## TASK STATEMENT:
Lines of the material that include the string "computer" should be returned.

## RECORDS SUPPLIED:
::::
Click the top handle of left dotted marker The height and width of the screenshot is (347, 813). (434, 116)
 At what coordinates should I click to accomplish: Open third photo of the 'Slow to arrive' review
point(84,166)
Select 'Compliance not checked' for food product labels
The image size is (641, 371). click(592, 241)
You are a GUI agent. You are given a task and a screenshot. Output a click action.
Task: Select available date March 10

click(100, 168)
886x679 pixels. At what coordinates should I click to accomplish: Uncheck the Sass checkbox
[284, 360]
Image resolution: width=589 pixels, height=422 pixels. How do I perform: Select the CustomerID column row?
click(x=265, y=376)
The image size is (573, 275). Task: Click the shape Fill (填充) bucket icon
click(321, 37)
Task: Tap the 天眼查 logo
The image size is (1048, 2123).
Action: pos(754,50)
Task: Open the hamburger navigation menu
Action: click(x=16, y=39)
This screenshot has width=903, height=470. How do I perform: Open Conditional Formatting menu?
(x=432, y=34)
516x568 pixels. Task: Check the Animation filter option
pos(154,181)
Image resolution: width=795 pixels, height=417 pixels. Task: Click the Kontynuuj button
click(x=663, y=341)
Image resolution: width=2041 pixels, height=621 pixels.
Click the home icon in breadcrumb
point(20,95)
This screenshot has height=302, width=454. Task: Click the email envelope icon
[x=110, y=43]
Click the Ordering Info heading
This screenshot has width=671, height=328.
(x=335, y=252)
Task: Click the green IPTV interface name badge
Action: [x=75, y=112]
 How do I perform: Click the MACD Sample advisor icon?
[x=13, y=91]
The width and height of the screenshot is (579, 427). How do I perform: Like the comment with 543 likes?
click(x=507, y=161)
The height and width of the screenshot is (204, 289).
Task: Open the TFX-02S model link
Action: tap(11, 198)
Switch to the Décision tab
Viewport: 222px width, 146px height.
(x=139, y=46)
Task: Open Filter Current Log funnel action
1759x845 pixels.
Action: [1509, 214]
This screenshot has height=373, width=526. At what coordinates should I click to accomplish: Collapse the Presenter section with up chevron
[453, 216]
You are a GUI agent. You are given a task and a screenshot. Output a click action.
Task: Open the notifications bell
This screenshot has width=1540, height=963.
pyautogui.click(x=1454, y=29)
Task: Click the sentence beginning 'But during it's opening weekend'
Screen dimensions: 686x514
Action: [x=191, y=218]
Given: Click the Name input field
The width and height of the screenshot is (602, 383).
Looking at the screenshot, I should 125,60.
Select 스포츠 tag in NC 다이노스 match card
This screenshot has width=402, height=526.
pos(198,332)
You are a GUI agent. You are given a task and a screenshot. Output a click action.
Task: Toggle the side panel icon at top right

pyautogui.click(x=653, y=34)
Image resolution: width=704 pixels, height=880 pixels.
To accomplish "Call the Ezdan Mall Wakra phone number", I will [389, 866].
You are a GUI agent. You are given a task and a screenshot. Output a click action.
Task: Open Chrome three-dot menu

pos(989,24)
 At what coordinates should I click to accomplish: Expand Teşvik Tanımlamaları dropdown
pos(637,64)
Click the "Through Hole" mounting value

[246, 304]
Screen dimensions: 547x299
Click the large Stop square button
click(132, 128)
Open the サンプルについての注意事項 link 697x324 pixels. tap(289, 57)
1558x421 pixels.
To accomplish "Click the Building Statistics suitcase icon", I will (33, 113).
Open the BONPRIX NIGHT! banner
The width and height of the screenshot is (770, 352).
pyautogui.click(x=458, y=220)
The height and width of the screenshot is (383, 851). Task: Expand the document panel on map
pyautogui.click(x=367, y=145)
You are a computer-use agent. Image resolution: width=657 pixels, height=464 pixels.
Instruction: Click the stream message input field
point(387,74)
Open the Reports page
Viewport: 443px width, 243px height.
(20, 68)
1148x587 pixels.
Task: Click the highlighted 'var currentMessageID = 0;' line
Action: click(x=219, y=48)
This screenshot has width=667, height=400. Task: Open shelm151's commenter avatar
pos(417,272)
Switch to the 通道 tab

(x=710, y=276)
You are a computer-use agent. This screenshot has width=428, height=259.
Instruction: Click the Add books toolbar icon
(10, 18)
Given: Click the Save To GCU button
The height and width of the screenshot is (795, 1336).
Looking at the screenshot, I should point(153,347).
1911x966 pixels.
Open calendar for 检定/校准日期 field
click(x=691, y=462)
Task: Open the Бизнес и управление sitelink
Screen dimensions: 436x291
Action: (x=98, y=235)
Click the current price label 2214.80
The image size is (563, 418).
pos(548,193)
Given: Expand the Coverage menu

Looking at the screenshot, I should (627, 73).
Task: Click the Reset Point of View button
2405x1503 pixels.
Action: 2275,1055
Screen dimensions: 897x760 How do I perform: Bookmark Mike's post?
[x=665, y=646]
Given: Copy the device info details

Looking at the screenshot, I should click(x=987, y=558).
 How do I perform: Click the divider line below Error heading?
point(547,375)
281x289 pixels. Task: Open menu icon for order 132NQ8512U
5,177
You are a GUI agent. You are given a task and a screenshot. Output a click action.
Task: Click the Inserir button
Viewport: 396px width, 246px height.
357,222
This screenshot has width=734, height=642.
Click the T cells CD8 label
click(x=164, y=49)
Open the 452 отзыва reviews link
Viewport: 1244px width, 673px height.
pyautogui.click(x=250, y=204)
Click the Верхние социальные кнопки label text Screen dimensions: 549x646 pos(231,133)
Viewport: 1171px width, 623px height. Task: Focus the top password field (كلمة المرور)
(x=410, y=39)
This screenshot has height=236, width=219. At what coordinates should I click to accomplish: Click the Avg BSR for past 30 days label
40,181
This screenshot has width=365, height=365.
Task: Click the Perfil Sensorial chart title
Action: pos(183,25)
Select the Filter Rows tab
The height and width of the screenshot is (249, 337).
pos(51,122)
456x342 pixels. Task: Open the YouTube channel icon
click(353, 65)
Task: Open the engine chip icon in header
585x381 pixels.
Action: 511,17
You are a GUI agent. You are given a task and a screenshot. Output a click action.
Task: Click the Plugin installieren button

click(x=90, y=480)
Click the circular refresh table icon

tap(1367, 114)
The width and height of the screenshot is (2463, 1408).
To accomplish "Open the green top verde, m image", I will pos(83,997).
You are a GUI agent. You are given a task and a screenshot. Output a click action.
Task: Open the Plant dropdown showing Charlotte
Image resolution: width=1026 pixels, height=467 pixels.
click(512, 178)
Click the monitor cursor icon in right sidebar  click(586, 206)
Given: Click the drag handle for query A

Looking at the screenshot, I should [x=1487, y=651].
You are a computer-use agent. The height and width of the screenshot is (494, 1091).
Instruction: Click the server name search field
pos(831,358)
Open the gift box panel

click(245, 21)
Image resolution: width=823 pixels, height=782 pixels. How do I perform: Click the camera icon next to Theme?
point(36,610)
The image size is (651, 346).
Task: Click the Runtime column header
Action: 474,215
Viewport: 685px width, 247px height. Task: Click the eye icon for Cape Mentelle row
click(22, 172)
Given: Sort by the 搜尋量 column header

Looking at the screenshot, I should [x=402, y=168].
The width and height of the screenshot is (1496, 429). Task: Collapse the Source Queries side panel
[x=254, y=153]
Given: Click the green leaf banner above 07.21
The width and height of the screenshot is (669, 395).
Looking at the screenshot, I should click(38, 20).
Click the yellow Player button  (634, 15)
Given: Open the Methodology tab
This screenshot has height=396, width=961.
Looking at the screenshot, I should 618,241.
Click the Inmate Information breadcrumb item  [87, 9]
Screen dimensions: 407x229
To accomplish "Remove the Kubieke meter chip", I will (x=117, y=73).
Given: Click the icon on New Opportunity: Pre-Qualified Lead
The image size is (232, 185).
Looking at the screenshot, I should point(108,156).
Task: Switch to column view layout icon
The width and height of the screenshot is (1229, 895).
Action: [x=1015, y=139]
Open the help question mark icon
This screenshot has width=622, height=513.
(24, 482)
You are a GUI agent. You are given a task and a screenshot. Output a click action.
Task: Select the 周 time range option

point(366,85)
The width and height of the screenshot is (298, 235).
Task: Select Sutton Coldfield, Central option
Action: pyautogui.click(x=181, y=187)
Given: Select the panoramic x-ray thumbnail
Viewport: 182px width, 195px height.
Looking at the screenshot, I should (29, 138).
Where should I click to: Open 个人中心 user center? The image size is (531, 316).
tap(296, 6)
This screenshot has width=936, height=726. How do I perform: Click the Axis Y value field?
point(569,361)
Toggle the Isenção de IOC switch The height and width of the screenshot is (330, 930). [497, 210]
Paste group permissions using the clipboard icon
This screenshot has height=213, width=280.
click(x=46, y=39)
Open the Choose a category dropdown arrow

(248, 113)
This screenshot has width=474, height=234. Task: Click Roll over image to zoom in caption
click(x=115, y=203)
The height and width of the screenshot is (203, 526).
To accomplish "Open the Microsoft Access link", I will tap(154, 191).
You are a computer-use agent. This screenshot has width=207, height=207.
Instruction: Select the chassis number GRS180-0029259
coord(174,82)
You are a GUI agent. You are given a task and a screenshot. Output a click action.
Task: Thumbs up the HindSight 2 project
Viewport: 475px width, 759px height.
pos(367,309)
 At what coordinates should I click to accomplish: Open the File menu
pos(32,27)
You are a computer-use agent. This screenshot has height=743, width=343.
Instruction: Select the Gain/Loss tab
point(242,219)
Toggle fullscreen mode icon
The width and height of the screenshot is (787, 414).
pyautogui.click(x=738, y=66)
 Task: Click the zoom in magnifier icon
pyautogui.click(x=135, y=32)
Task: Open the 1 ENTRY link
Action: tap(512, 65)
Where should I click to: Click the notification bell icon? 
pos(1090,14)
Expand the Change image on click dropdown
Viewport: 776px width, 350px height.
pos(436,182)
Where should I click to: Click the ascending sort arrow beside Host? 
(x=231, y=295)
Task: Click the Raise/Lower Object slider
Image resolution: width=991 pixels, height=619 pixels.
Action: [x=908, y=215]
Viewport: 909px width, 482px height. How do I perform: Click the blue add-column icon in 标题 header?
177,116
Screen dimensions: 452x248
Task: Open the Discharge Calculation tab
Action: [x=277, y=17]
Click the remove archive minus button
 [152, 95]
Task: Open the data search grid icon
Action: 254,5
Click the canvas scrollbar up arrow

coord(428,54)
::::
## OUTPUT OF THE TASK:
You are a computer-use agent. Image resolution: width=657 pixels, height=464 pixels.
You are a computer-use agent. This screenshot has width=428, height=259.
You are a computer-use agent. The height and width of the screenshot is (494, 1091).
You are a computer-use agent. This screenshot has width=207, height=207.
You are a computer-use agent. This screenshot has height=743, width=343.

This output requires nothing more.